Our results corroborate those of the work of Dong et al., supporting current findings that women with HR− tumors were more likely to achieve pCR than HR+ tumors and indicating that decreased BPE in women with HER2+ breast cancer may predict effective response to NAC treatment (35). BPE is affected by hormonal changes where estrogen can lead to increased contrast uptake in tissue as well as dilation of the blood vessels (36).
Fully automatic segmentation demonstrated some limitations. Figure 7 visually shows some limitations of the full stack method and the center 5 method. The full stack may pick up noise and false masking in the outermost regions of the DCE-MRI. The example on the left in Figure 7 shows an axial slice that contains a contralateral breast artifact from an implanted venous access port used to deliver chemotherapy. The artifact adversely affected the automatic segmentation, which falsely classified the artifact as tissue. The full stack method is also the most computationally intensive method and does not appear to provide more predictive benefit than the half stack. Another limitation was that the center referenced for the center 5 slice method may not always have been well centered within the breast, and thus, it might not give a representative sample of the tissue; whereas, the half stack method may sample enough of the breast to capture all of the FGT while excluding the other edges that may pick up artifacts. The example on the right in Figure 7 shows the smaller volume of interest using the center 5 slice method.
We showed that using the half stack method was the best compromise to optimize our clinical decision tool through validation. This compromise uses fewer computational resources while still retaining the same predictive performance as the full stack method. Using the half stack method, our study, along with many others, shows the importance of a longitudinal analysis using BPE as a predictor for positive response to treatment. Based on these observations, we recommend using the half-stack volume of interest moving forward.

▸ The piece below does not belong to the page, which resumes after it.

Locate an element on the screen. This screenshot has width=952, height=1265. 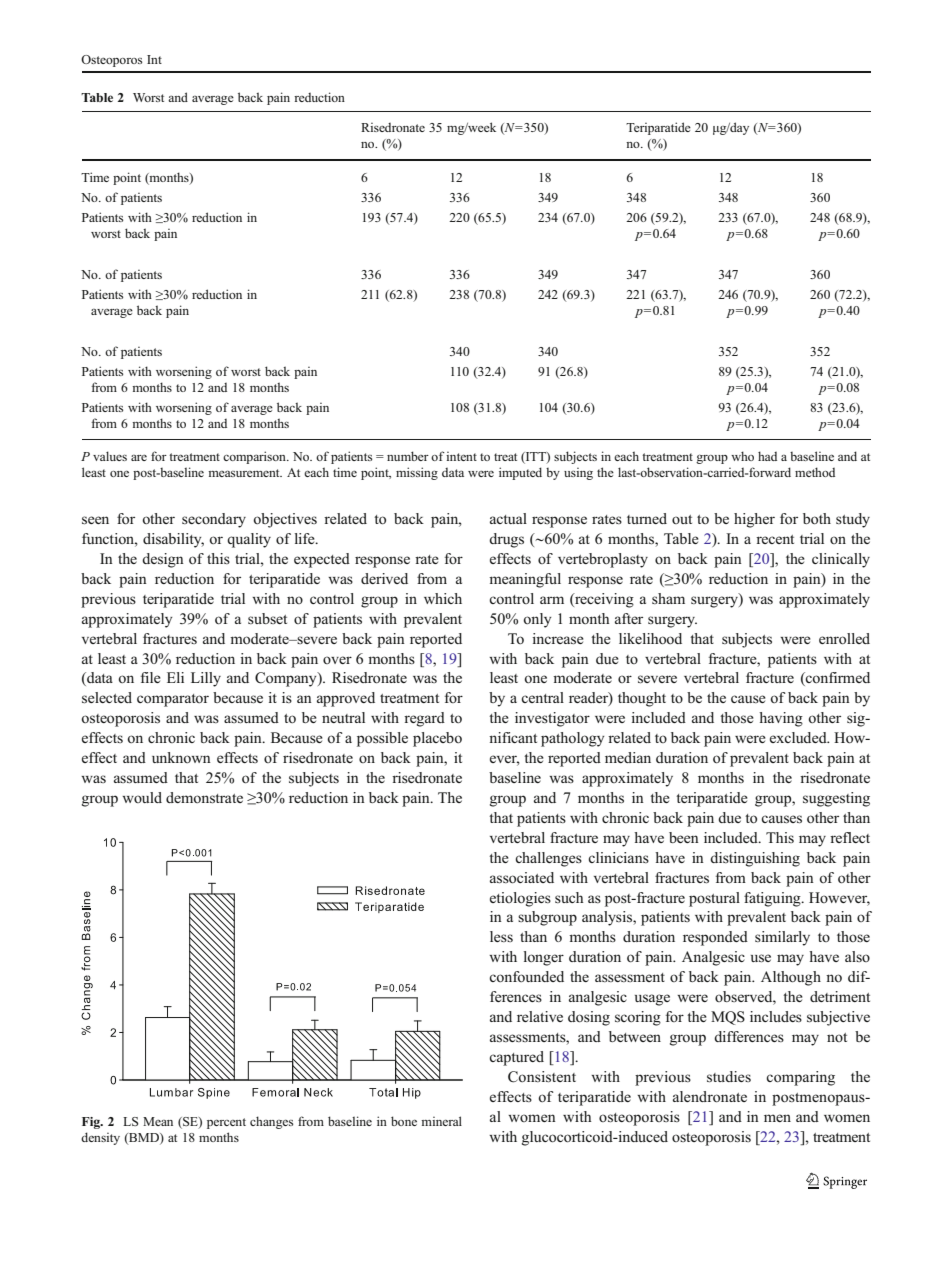
placebo is located at coordinates (437, 739).
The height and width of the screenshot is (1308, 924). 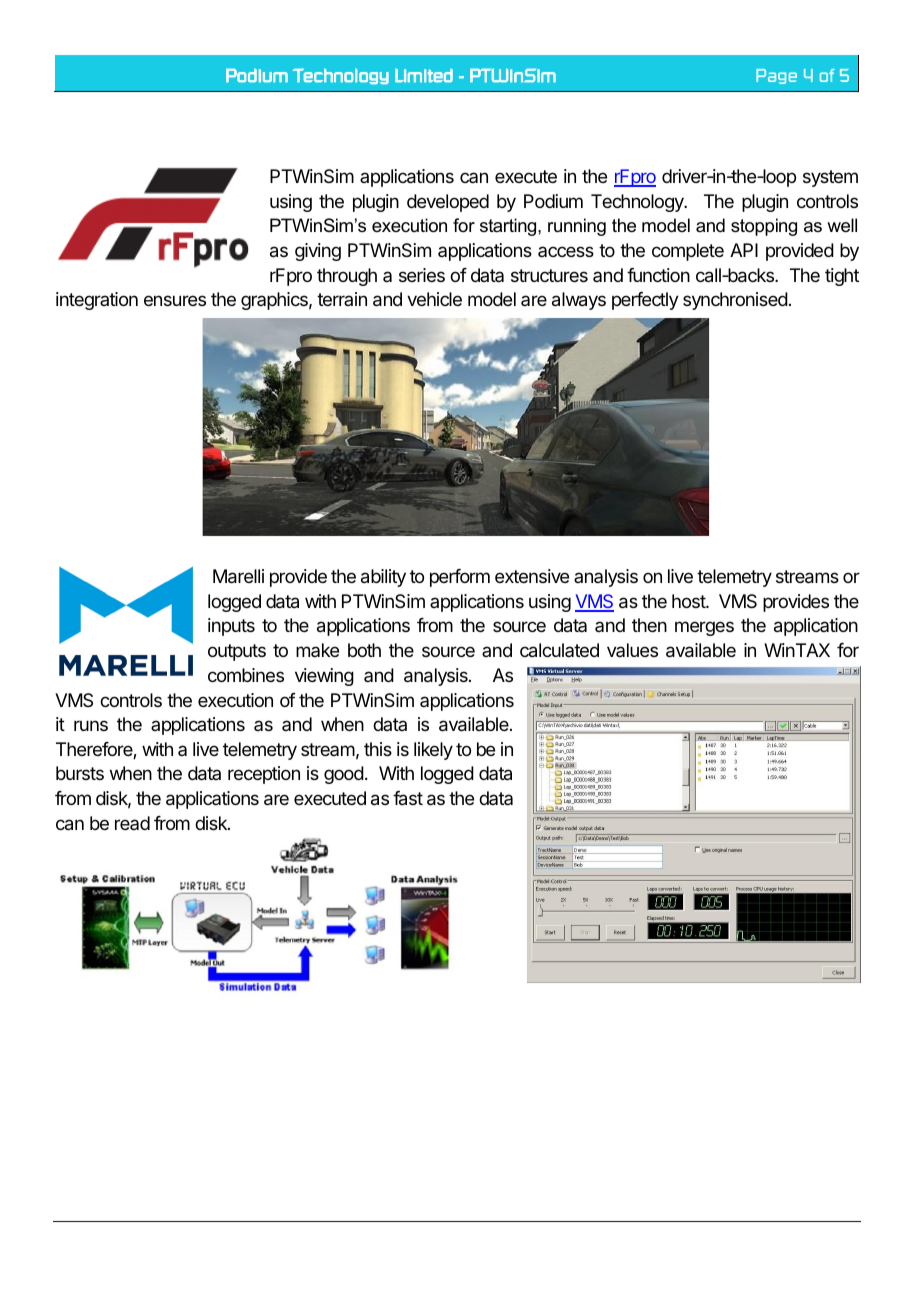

Future plans include comparing our results to a manually segmented reference standard, implementing automatic nipple slice detection, and adding contralateral BPE into a multivariate model to hopefully improve predictive performance for treatment response.
In conclusion, quantitative BPE calculated from DCE-MRI is an emerging imaging biomarker that has shown promise as an indicator of early response to neoadjuvant treatment. We showed that our BPE calculations from different-sized subvolumes of DCE-MRI scans are robust against each other and provide results with close agreement. From our study, we recommend moving forward with the half stack method for a fully automatic segmentation method for repeatable quantitative BPE measurements.